From the outset, the European side made clear that, so far as they were concerned, agriculture and increased access to EU markets for US products were not on the agenda.

The US has insisted, however, that agriculture be included, even if it were not part of the Trump-Juncker agreement.

Last week, the director of Trump’s National Economic Council, Larry Kudlow, said: “We were aware of that issue from Day 1.” But he insisted that the US had always assumed agriculture would be included in any deal, saying: “You’re not going to have a far-reaching EU trade deal without agriculture.”

Last month, Trump again raised the threat of auto tariffs. “We’re trying to make a deal,” he said. “They’re very tough to make a deal with, the EU. If we don’t make a deal, we’ll do the tariffs.”

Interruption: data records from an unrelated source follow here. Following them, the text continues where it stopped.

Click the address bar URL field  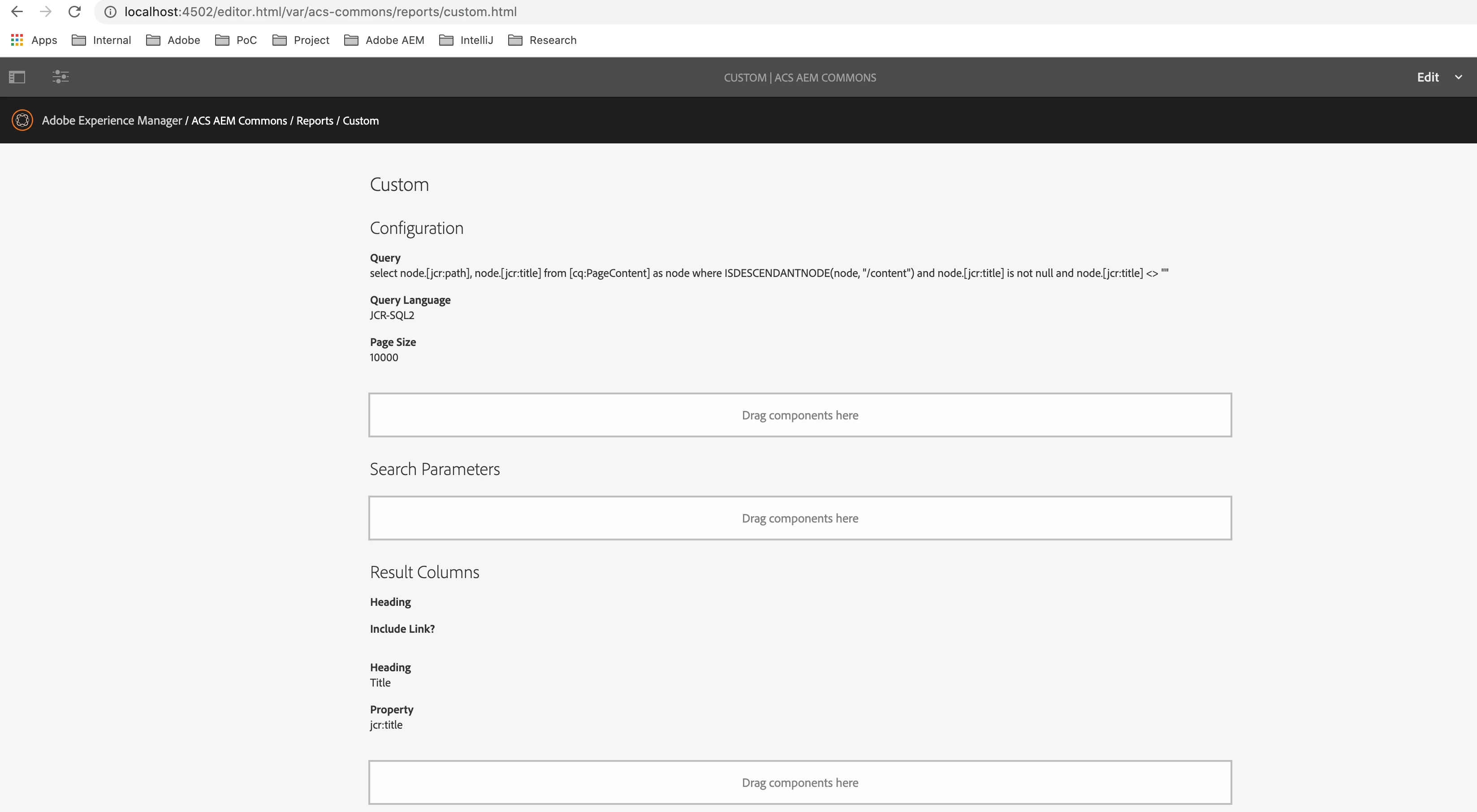[320, 12]
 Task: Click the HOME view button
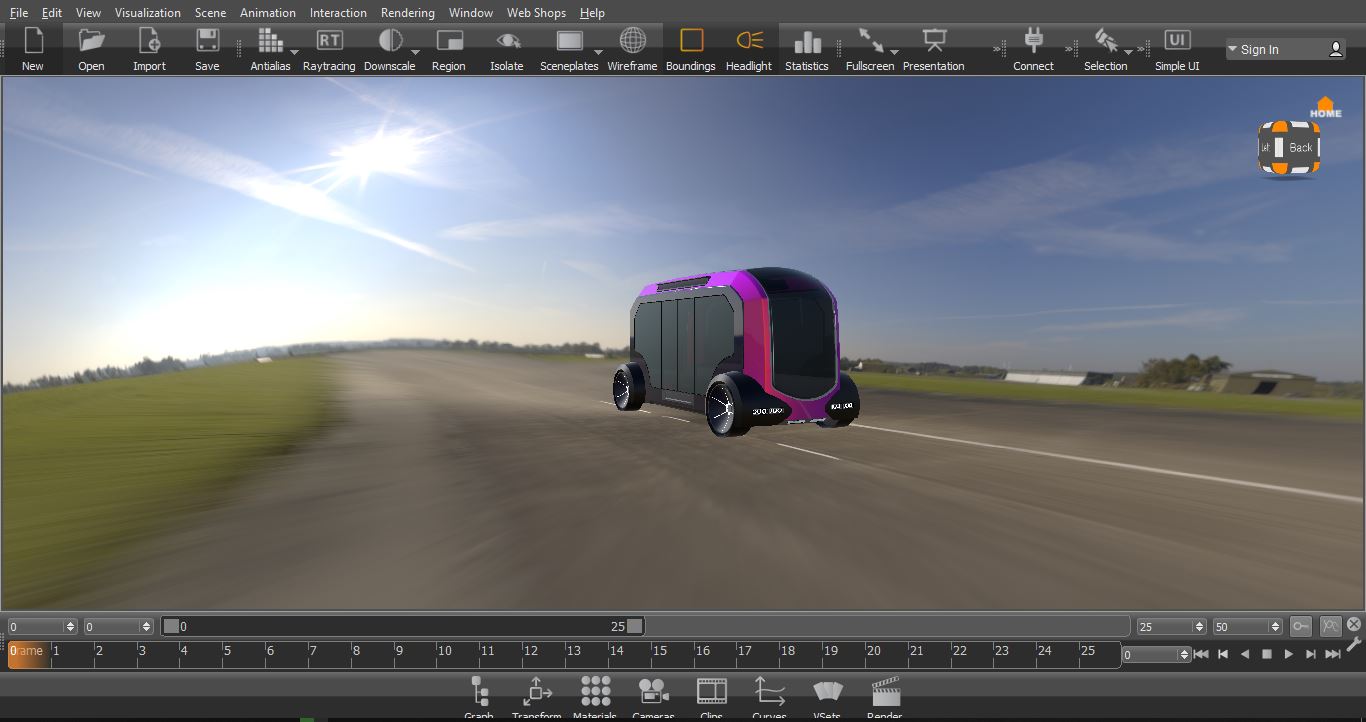1325,107
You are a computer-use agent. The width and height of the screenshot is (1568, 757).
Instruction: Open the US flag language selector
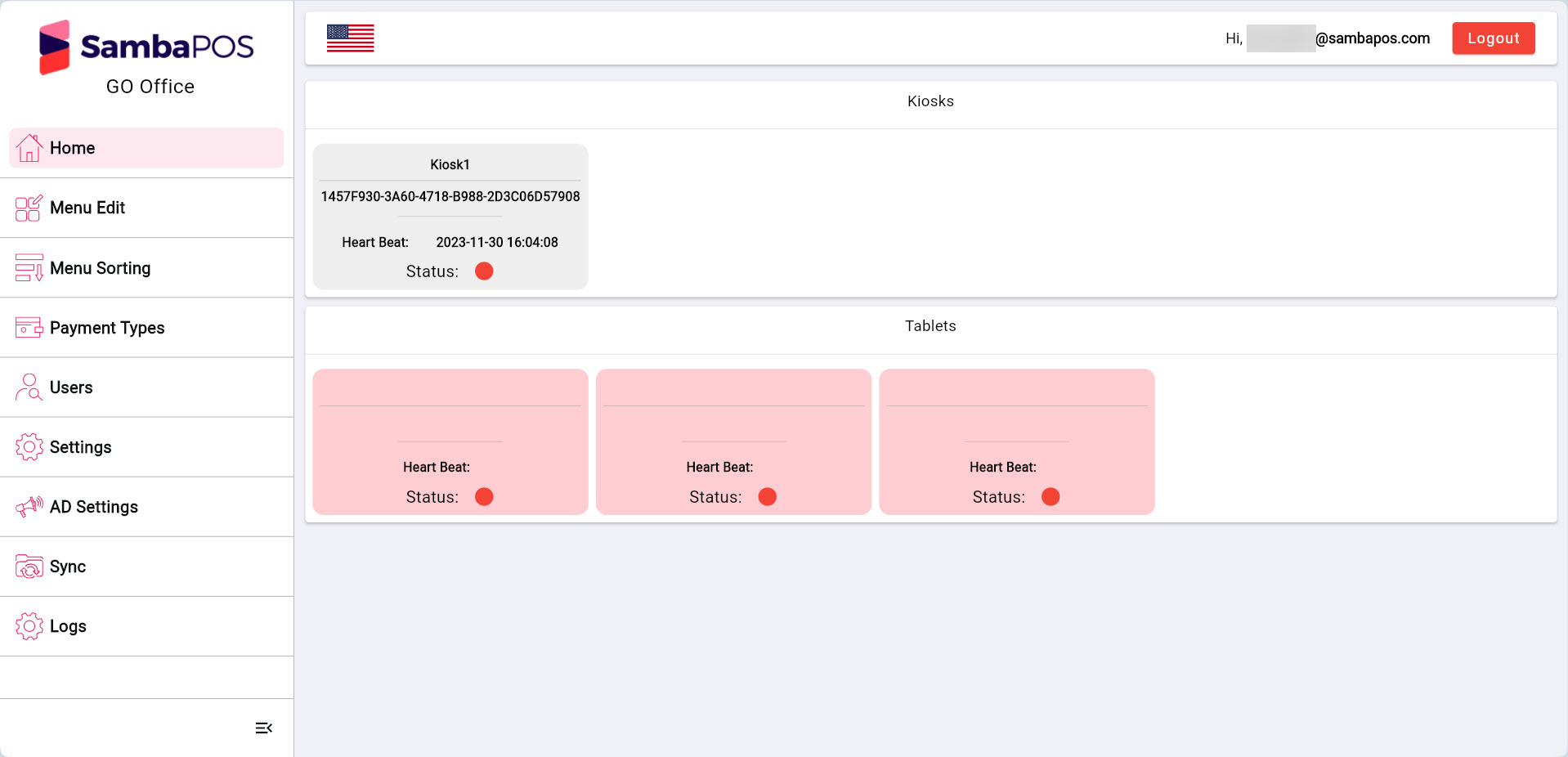350,38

In a worsening situation for US farmers—partly as a result of Trump’s own policies—pressure on the EU to have agricultural products included is likely be intensified, with the threat that if they are not, auto tariffs will be invoked.

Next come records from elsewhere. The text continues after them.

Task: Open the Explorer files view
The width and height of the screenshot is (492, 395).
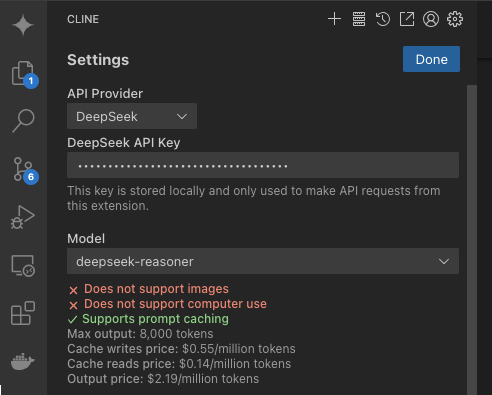Action: point(24,74)
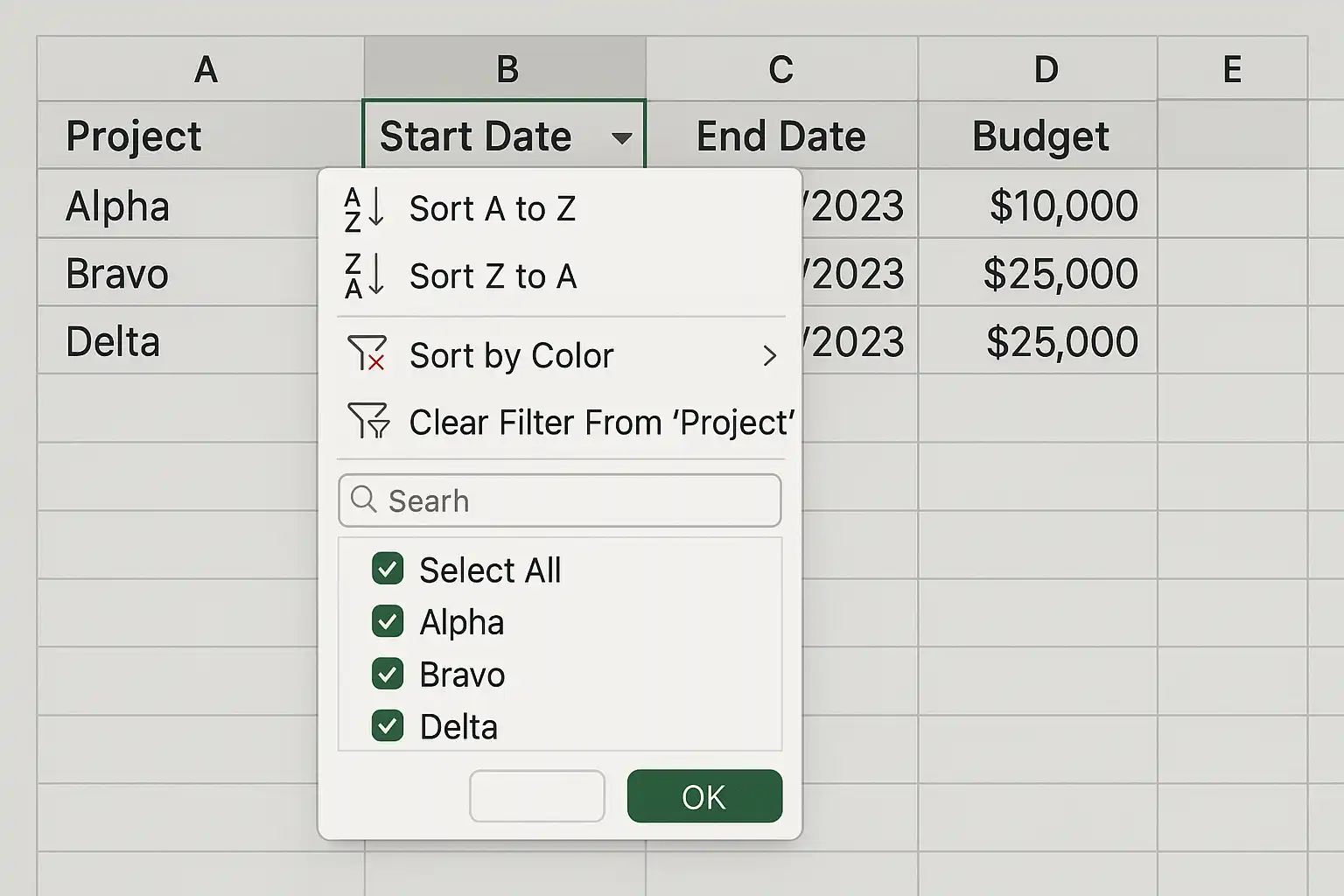Click the blank button beside OK
1344x896 pixels.
pos(537,796)
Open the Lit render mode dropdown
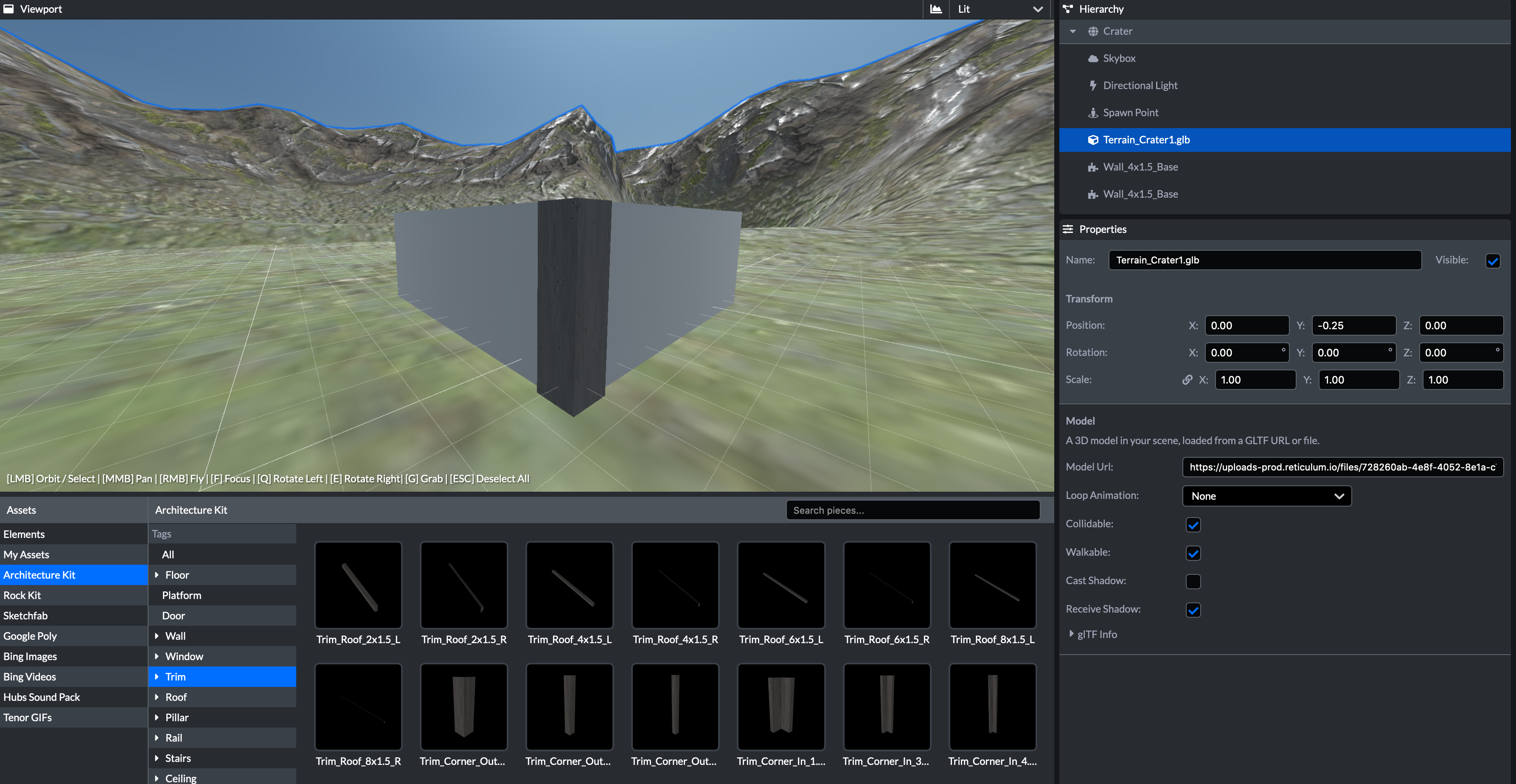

On the China front, reports continue to be published that Trump is pushing for a deal, in order to be able to announce victory and boost his 2020 campaign for the US presidency. Bloomberg has reported that Trump is fixated on the performance of the stock market.

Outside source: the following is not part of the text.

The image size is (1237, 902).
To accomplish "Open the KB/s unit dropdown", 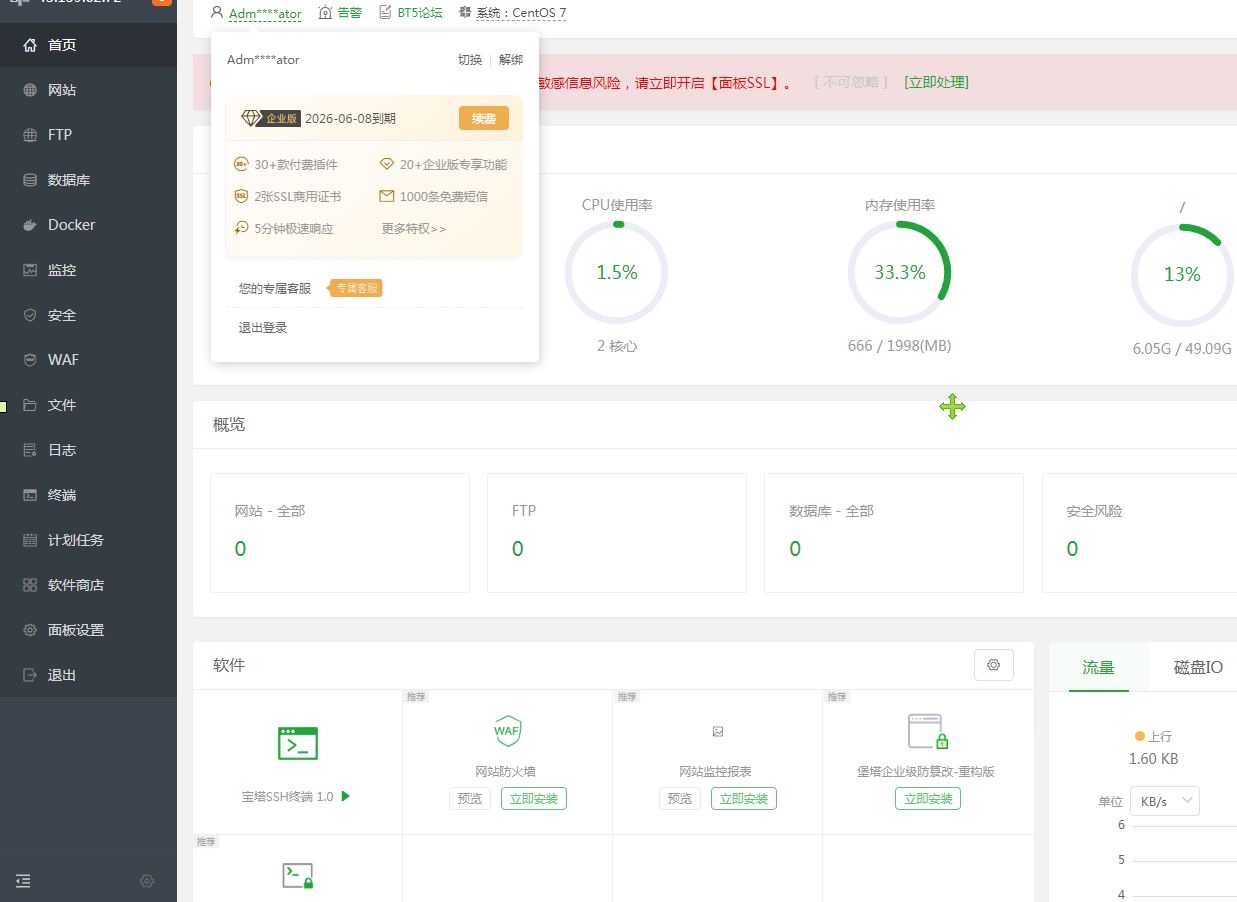I will [1164, 801].
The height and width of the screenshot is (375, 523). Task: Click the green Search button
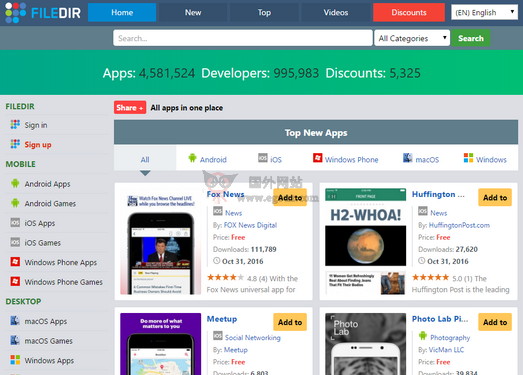coord(471,38)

While the announcement of an agreement, the agency declared, would not provide a major boost, largely because a favourable outcome had been “priced into” the markets already, resulting from administration comments about the progress of the negotiations, that “failure risks roiling stocks.”

But any deal that fails to meet the demands of the anti-China hawks, key sections of which are in the Democratic Party, will create significant opposition, including from media outlets that have backed Trump.

On Tuesday, Senate Democrat leader Charles Schumer warned Trump not to settle for a weak deal.

“But now, when you’re getting close to victory, to relent at the eleventh hour, without achieving meaningful, enforceable and verifiable structural reform to China’s trade policies, would be an abject failure of the president’s China policies and people will shrug their shoulders and say what the heck did he begin this for if he won’t complete it.”

The essential content of what is meant by the “completion” of “verifiable structural reform” was revealed by one of the leading anti-China hawks on the Republican side, Florida Senator Marco Rubio.

In a report issued last month, entitled “Made in China 2025 and the Future of American Industry,” he wrote:

“A common defence of expanded trade with China is that the US would maintain or increase its position on the high end of the value chain, while China would supply the US with lower-value inputs. This has not happened for the US economy as whole. In important areas, China has moved up the value chain, relative to the US.”

In other words, what is necessary is nothing less than a policy aimed at preventing China’s economic and technological advance, and imposing semi-colonial status upon it.